The Eilat Tech Center (ETC) in southern Israel is teaching innovation centers in 25 European Union member states how to promote startup growth in the coronavirus era.

Representatives of 85 innovation organizations attended the kickoff session on March 31, led by Or Haviv, CEO of the Eilat Hub and a partner in its parent company, Arieli Capital.

Participants came from Austria, Belgium, Cyprus, Croatia, Czech Republic, Finland, France, Germany, Greece, Holland, Hungary, Ireland, Italy, Poland, Portugal, Romania, Spain and Switzerland; as well as Israel, the United States, Ghana and Mexico.

Eilat Hub CEO Or Haviv. Photo courtesy of Arieli Capital

They represented groups such as hubs, accelerators, shared workspaces, government bodies, academic institutions (including Oxford University) and companies specializing in online training. About half the participants represented innovation groups in the field of health.

Haviv presented the case study of an Italian nanotech company that took part in the Eilat acceleration program that succeeded at the outset of the coronavirus crisis to finalize a $350,000 deal with an international agritech company.

ETC has a history of collaborative programs in Europe. These include the first joint Italian Israeli innovation program launched in January in Eilat for accelerating startups founded and backed by the Italian Embassy and Intesa Sanpaolo, a leading Italian banking group.

ETC also has a cooperation program between the municipalities of Nice and Eilat for the advancement of smart cities initiatives.

As a result, representatives of the European Innovation Hub in Israel asked the directors of ETC to hold online training sessions for innovation centers in the EU to assist them in transferring over to a digital work model.

• [MATERIAL PROVIDED]:
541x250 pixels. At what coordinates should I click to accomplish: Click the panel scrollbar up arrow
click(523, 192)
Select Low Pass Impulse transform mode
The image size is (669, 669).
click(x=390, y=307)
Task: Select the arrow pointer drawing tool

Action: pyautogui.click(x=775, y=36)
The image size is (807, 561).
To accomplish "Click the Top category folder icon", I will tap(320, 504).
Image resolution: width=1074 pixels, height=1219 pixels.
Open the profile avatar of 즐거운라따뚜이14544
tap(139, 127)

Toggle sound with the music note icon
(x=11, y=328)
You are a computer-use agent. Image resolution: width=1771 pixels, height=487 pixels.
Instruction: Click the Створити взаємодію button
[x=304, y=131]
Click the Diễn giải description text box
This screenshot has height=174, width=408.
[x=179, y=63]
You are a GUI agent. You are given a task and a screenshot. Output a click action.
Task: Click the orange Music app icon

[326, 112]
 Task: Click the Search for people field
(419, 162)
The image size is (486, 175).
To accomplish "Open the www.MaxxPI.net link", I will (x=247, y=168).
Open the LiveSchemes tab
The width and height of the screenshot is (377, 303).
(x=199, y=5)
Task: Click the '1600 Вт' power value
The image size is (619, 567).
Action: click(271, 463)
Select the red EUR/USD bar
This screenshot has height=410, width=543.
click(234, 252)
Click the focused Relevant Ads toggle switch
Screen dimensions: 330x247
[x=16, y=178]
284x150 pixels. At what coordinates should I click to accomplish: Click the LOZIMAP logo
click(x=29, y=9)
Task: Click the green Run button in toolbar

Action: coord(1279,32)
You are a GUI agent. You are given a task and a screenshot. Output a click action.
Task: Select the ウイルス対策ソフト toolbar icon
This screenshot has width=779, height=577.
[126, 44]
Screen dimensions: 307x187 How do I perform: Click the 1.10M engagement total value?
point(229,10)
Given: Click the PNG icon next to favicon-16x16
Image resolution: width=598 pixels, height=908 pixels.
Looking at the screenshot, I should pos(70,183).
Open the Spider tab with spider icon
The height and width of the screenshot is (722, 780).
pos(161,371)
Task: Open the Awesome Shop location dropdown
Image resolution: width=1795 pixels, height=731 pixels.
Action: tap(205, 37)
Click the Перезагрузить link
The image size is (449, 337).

• [WORK TASK 1]: List every kind of group that the participants represented, as named in the article on the Eilat Tech Center.
• [WORK TASK 2]: Copy the part of the article on the Eilat Tech Center that starts with "The Eilat Tech" and goes on through "the coronavirus era.".

• [WRITTEN REPLY 1]: hubs, accelerators, shared workspaces, government bodies, academic institutions, companies specializing in online training

• [WRITTEN REPLY 2]:
The Eilat Tech Center (ETC) in southern Israel is teaching innovation centers in 25 European Union member states how to promote startup growth in the coronavirus era.